Une crise qui impacte tous les niveaux
Juan Ferreira, président du comité départemental, souligne que même les amateurs hésitent à se déplacer : « Faire quatre heures de trajet pour une course de quinze minutes n'est pas évident. Sans titre à jouer, beaucoup de coureurs choisissent de ne pas faire le déplacement. » Il préconise une refonte du calendrier : « Nous devons adapter nos championnats pour favoriser les courses locales, avant que les meilleurs ne se départagent au niveau régional. »

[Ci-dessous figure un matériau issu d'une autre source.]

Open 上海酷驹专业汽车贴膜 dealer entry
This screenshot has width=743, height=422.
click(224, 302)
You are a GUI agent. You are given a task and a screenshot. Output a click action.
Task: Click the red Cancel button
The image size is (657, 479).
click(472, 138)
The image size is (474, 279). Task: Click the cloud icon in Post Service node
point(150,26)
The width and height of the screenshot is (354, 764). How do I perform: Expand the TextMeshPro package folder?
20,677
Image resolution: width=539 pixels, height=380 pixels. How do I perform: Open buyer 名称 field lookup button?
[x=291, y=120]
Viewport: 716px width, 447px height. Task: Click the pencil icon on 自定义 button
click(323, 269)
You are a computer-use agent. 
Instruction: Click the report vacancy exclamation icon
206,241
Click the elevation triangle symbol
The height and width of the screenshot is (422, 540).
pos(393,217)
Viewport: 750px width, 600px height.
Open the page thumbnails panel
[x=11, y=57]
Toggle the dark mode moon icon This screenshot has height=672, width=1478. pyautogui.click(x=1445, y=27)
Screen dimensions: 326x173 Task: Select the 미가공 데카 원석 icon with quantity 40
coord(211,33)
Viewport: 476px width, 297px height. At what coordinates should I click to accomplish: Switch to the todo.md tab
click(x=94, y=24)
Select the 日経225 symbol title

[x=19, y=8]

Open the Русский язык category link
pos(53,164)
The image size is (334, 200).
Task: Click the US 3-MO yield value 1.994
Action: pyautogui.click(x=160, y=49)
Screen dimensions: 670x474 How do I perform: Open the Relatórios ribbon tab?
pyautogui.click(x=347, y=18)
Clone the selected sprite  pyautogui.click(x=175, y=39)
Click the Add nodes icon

Des solutions pour l'avenir
Jason Kaufmann, président du Montpellier Métropole Cyclisme, subit aussi l'explosion des coûts de transport : « Quand on se déplace dans le sud de l'Espagne, ce sont des compétitions qui coûtent plusieurs milliers d'euros. » Malgré tout, il reste optimiste : « La situation est difficile, mais je ne veux pas être alarmant. Le carburant est une difficulté supplémentaire, mais c'est à nous de suivre la transformation du modèle associatif et d'évoluer. »
Un virage décisif
La question est désormais de savoir si cette mutation permettra de redonner un second souffle aux pelotons locaux ou si elle laissera les plus petites structures sur le bord de la route. La course contre la montre est lancée pour le cyclisme amateur héraultais.